“Ése hombre,
que ha filmado el miedo mejor que nadie,
es a su vez un miedoso.”
(Francois Truffaut: “El cine según
Hitchcock”)
Enfrente de mi casa hay
un hombre que me mira. El tipo no deja de mirarme, sentado inmóvil frente a su
ventana. Se diría que, desde hace por lo menos una semana, no hace otra cosa más que mirarme.
Está allí todo el tiempo, día y noche, imperturbable, tal vez postrado.
Claro que yo
podría, sencillamente, cerrar las cortinas y olvidarme del mirón, pero la
verdad es que no quiero darle el gusto. Al comienzo, preferí moverme en penumbras, como un delincuente.
Hacer como que no lo veía, arrodillarme y gatear bajo el marco de la ventana
cada vez que tenía que ir al baño o a la cocina. A mi mujer ni le hablé del tema,
no valía la pena. ¿Para qué contarle? ¿Para aguantarme una vez más sus burlas,
su media sonrisa de superioridad, su taconear prepotente rumbo a la puerta, su
saludo displicente antes de salir? Así que me pasé todos estos días aparentando
normalidad, pero sintiendo en la piel, como una herida, la insolencia de esa
mirada.
Anoche
me invadió una idea perturbadora: esta historia ya había sucedido, yo la había
vivido. O tal vez la había oído, vaya a saber de boca de quién. ¿Pero dónde? No
podía recordarlo. Tentando mi suerte, volví a fumar frente a la ventana como de
costumbre, busqué los discos de mis conciertos preferidos y los escuché a todo
volumen, traje los prismáticos y me dediqué a observarlo. El tipo parecía tener
un yeso en el brazo. Tal vez, también uno en la pierna. Y no sólo me observaba,
también me estaba fotografiando con una de esas cámaras profesionales. En un
arrebato de coraje, de indignada estupidez, me bajé los pantalones y le mostré
el culo. Pero él siguió allí toda la noche, la cámara firme entre las manos,
tenaz en su afiebrada obsesión.
¿Cómo era esa
historia cuyas remembranzas batían oleadas de imágenes esquivas en mi mente?
¿Cómo terminaba? Busqué respuestas en los libros, en las computadoras, hasta en
mi memoria, mientras rumiaba mis ganas de mirarlo con todos sus yesos y sus
cámaras, de insultarlo. Para ser sincero, mis ganas de matarlo. A la hora de la
cena, mi mujer salió desnuda del baño, se secó despacio frente a la ventana, se
perfumó, se calzó su vestido rojo y se encaminó una vez más taconeando hacia la
puerta, deslizando al pasar su media sonrisa.

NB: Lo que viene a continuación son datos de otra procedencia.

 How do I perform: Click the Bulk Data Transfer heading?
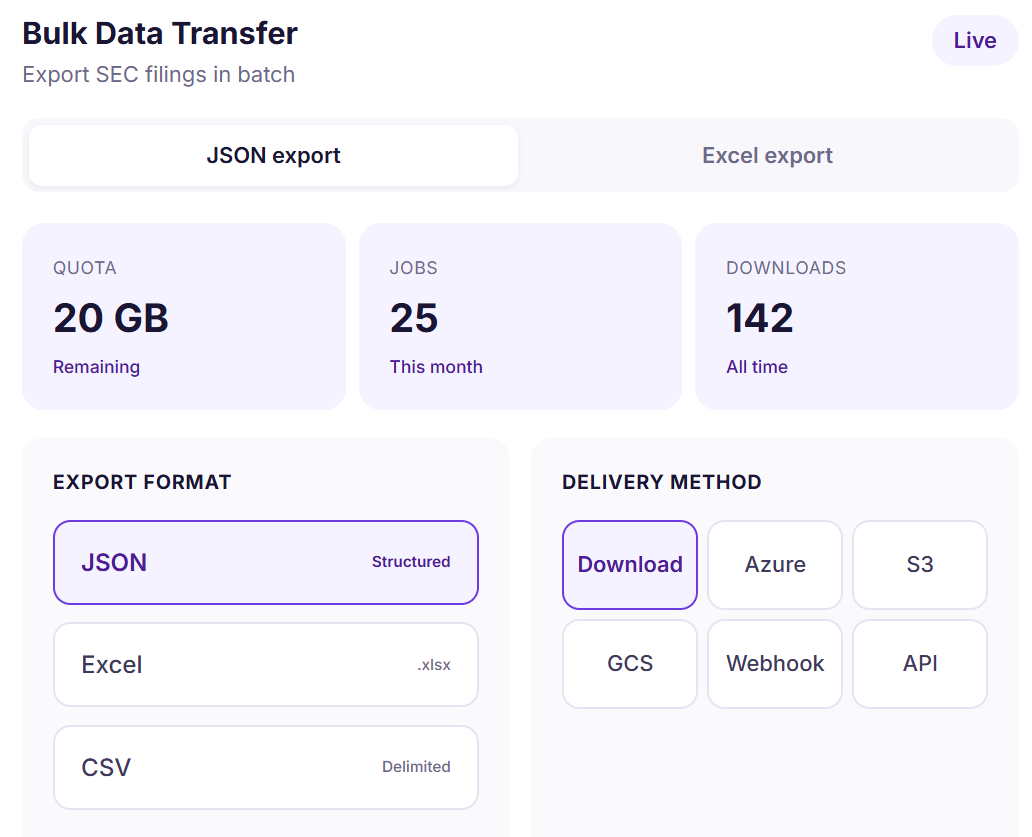pos(160,34)
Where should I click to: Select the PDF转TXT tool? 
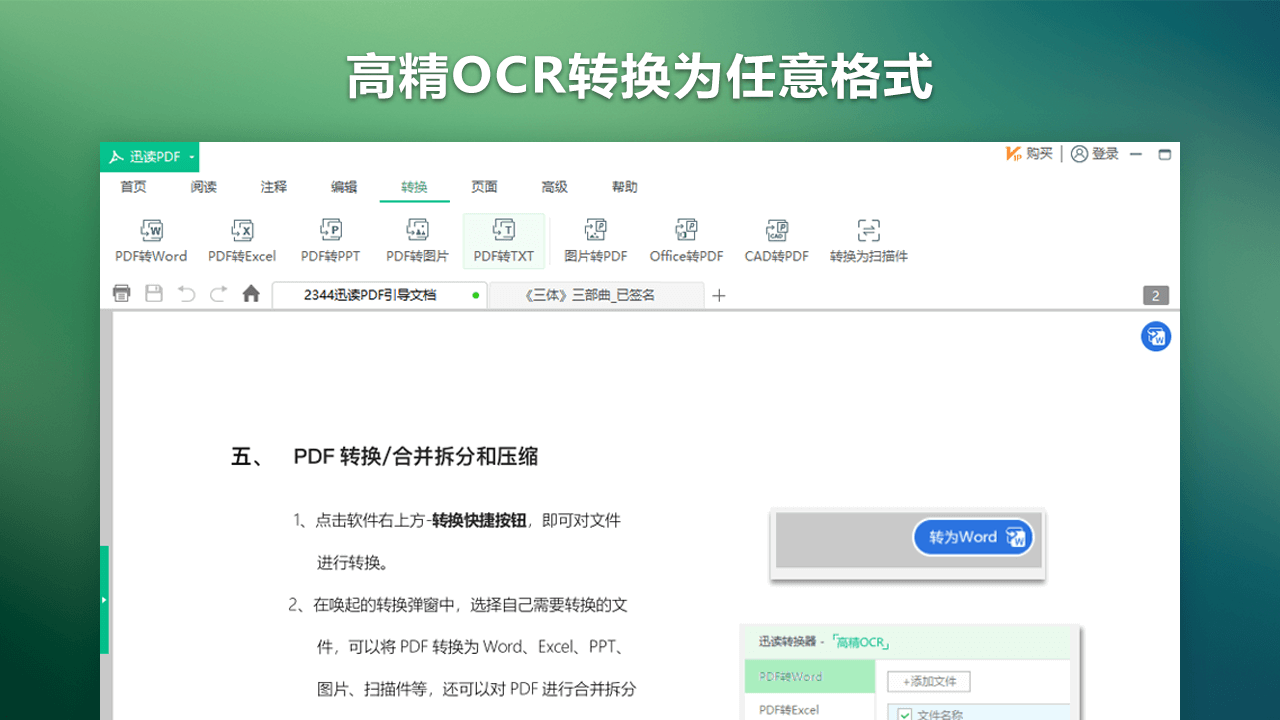[503, 240]
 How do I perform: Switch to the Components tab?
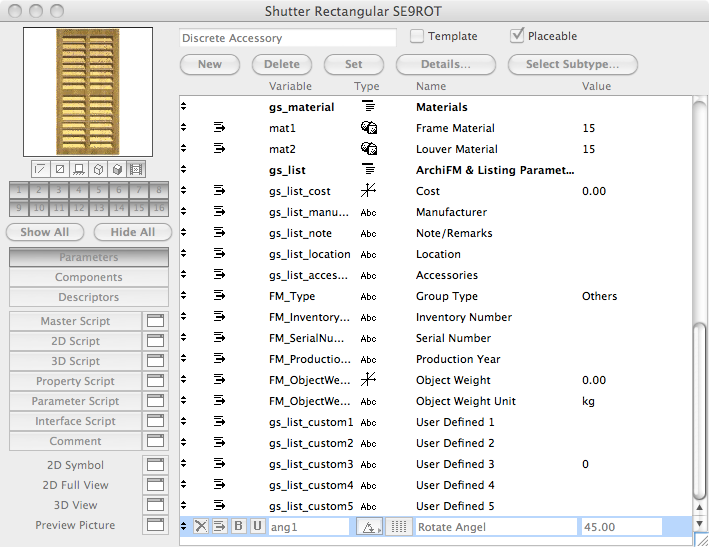tap(89, 277)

Y ahí fue que sucedió, en apenas
un instante que pareció disolver el tiempo en el aire. El nombre de la película
no pude recordarlo, pero sí la trama de todo lo que iba a suceder de allí en
más, hasta el inevitable final. Y, en la medida de mis posibilidades, decidí
superponer la historia que tenía entre manos con la que el recuerdo,
implacable, ahora me devolvía, oscuramente consciente de que no había otra
salida.
Ha llegado el
momento: ahora me toca actuar a mí, es necesario que suceda lo que debe
suceder. Ya entregado a mi destino, corro adelantándome a los taconeos
desdeñosos, cierro la puerta con llave, vuelvo a subir la música para que él no
tenga forma de escuchar los gritos, busco la cuchilla en la cocina y la pala en
el desván. Comienza entonces mi escena más notable, esa en la que por fin tomo la cuchilla
con mano firme, avanzo amenazante hasta arrinconar a mi mujer contra la pared
del dormitorio, y todo lo demás que ya se sabe, sustrayendo de todas las
miradas eso que ellas, precisamente, más ferozmente anhelan.
Como el otro
debe permanecer aún allá enfrente, su estúpida mirada clavada en mí, me armo de
paciencia. Ya se irá a dormir, solo necesito un poco de tiempo para salir al
jardín y enterrar el cadáver junto al cantero donde, tarde o temprano, algún
indiscreto perro del vecindario habrá finalmente de encontrarlo.